Si l'on appréhende l'articulation signifiante en terme de temporalité, il semble clair que les trois dimensions du réel, de l'imaginaire et du symbolique correspondent à trois modes de temporalité distincts. A partir de là une différence fondamentale entre la pulsion et le désir se fait jour. Le désir se caractérise comme le temps réel : surgissement imprévisible du sens, depuis la Chose en tant qu'elle parle. La pulsion, elle, substitue l'objet à la Chose, le petit (a) à l'Autre réel. Mais dans cette temporalité, rien ne change vraiment ; tout ce qui est désirable, tout ce qui peut advenir étant anticipable, cela caractérise le temps imaginaire. Mais par ailleurs le mouvement pulsionnel ne se soutient que d'une coupure temporelle, qui est pure articulation formelle : ici apparaît la dimension proprement symbolique de la pulsion. A ce titre le symbolique n'est jamais qu'une dimension de l'articulation signifiante où le réel n'a aucune part, où le temps se ramène à l'instantané de la coupure.

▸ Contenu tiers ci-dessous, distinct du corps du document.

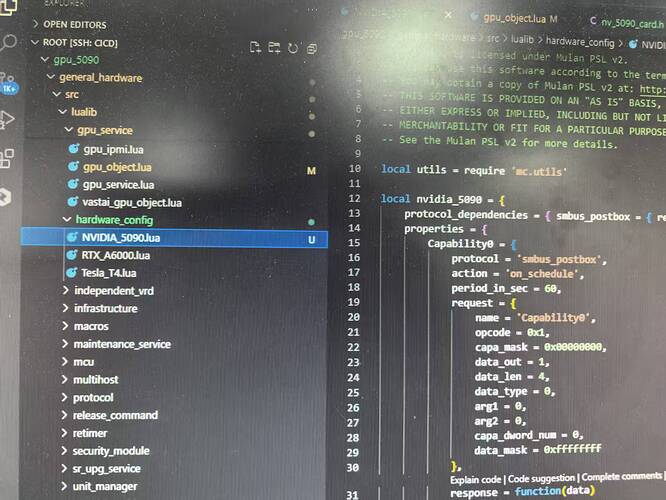Screen dimensions: 666x500
Task: Open the Source Control view
Action: point(9,81)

"Le désir se caractérise par la présence du « temps réel », de ce temps où le sens se constitue. Il n’y a plus de désir si à l’avance est exclu que la plénitude puisse se produire. Mais c’est le cas dans la pulsion : on sait à l’avance que l’objet absolu manque et que dans le temps rien ne se marquera sinon ce manque. En ce sens, ce qui peut advenir est déterminé de manière anticipative. On est donc dans ce que nous avons appelé « temps imaginaire ». Mais d’une façon particulière : la pulsion est mouvement comme le désir et, dans le temps imaginaire, elle introduit la coupure, le pur jeu de l’articulation formelle. Ce qui compte dans la pulsion, ce n’est pas cependant le passage du temps, si l’on entend par là qu’on passe d’un mode d’être à un autre de manière irréversible. Cette articulation formelle rejoint tout à fait ce qu’on a dit à propos du symbolique : le comportement symbolique, qui surgit comme coupure dans le temps, n’en est pas moins déterminable à l’avance dans son contenu, où rien de nouveau n’est apporté. Le symbolique, c’est le signifiant, mais vidé de sa temporalité (soit le réel), et pris dans le jeu de la différence formelle (ce qui exclut aussi l’imaginaire)."
JURANVILLLE, 1984, LPH

DEMANDE, Désir, Transfert, Pulsion, LACAN

La demande est au cœur du transfert : elle suppose l’idéalisation mais cherche à se justifier objectivement, à travers même sa désidéalisation. Elle est double : hétéronomie signifiante et volonté de poser cette hétéronomie comme sens. La demande est essentielle lorsqu’elle vise l’Autre lui-même, non comme instrument d'un besoin, mais comme être de désir. En posant sa demande, le sujet expose son désir, affirmant sa finitude et son impuissance à s’approprier seul le vrai désir : il a donc besoin de l’Autre pour y accéder. Ce qu’il demande ultimement, c’est l’amour (désir vrai de l’Autre), la grâce (accès au vrai désir), et la raison (validation de ce désir). La demande vise alors moins un contenu qu’un dialogue, où se construit un savoir rationnel pur. Elle fonde ainsi objectivement le transfert, dans et par la parole.
Lacan, contrairement à Freud qui relie transfert et idéalisation, articule le transfert à la demande tout en soulignant son ambiguïté : la demande vise un absolu (désir inconditionné), mais en fuyant la finitude de la pulsion sexuelle, elle masque le vrai désir. En réalité, elle devient elle-même pulsion, quête illusoire de jouissance, et l’Autre s’y réduit à objet de la pulsion. Le sujet en demande reste fermé sur lui-même, sous couvert d’ouverture à l’Autre. D’où la nécessité, pour Lacan, de dépasser cette demande fausse pour assumer la finitude dans le désir, conçu non comme inconditionné mais comme « condition absolue » du sujet fini. Le désir, et d’abord comme désir de l’analyste, dégage, au contraire, dans cette demande la pulsion. D’où ce que dit Lacan que, « si le transfert est ce qui, de la pulsion, écarte la demande, le désir de l’analyste est ce qui l’y ramène ». Cette demande, dans le transfert, deviendrait alors « face de vérité ». Elle serait sensible dans la formule : « Je te demande de me refuser ce que je t’offre parce que ce n’est pas ça. ». Lacan frôle ici une limite : peut-on encore « demander l’impossible » sans effacer la demande elle-même, comme le fait Levinas par une soumission radicale à l’Autre ?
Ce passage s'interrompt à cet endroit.